EXERCISE INSTRUCTIONS: Add 48 to every coordinate in the answers, then give all these lines again, requests included. Leave the pictures out of your answer.

--- START OF PROVIDED RECORDS ---

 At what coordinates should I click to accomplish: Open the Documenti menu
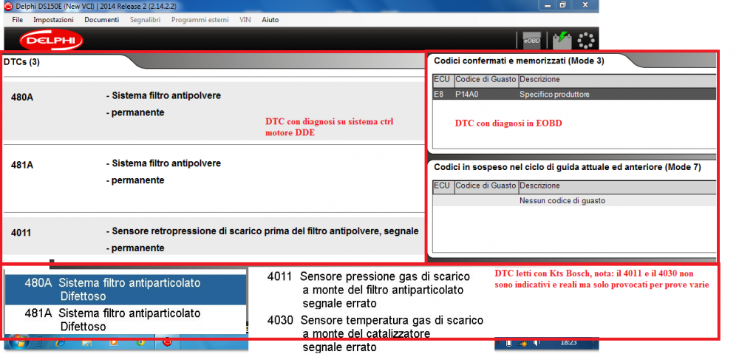point(101,20)
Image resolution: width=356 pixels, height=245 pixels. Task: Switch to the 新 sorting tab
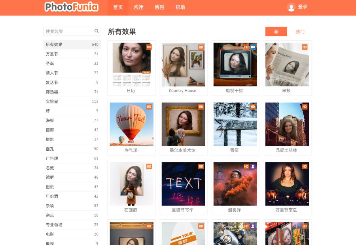click(276, 32)
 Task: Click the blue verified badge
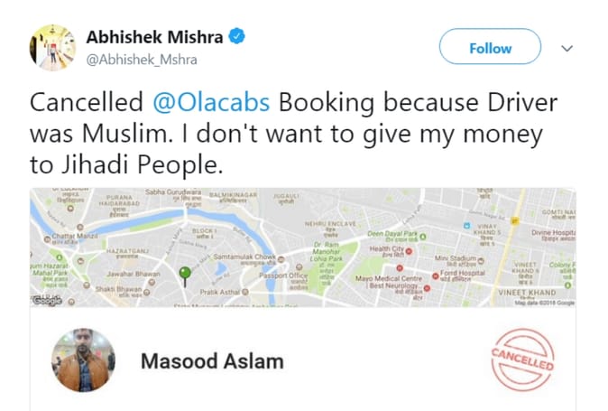(237, 37)
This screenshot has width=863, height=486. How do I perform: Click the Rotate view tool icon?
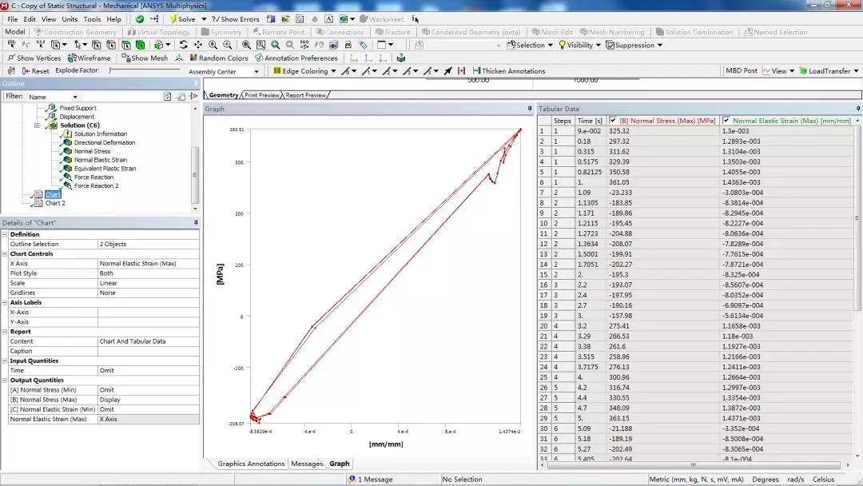pos(184,45)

--- END OF PROVIDED RECORDS ---

RESPONSE TO THIS TASK:
 At what coordinates should I click to accomplish: Open the Documenti menu
point(149,68)
Image resolution: width=356 pixels, height=245 pixels. Task: Switch to the 新 sorting tab
click(324, 80)
 Task: Click the blue verified badge
(285, 85)
This screenshot has width=863, height=486. How do I perform: Click the Rotate view tool icon?
pos(232,93)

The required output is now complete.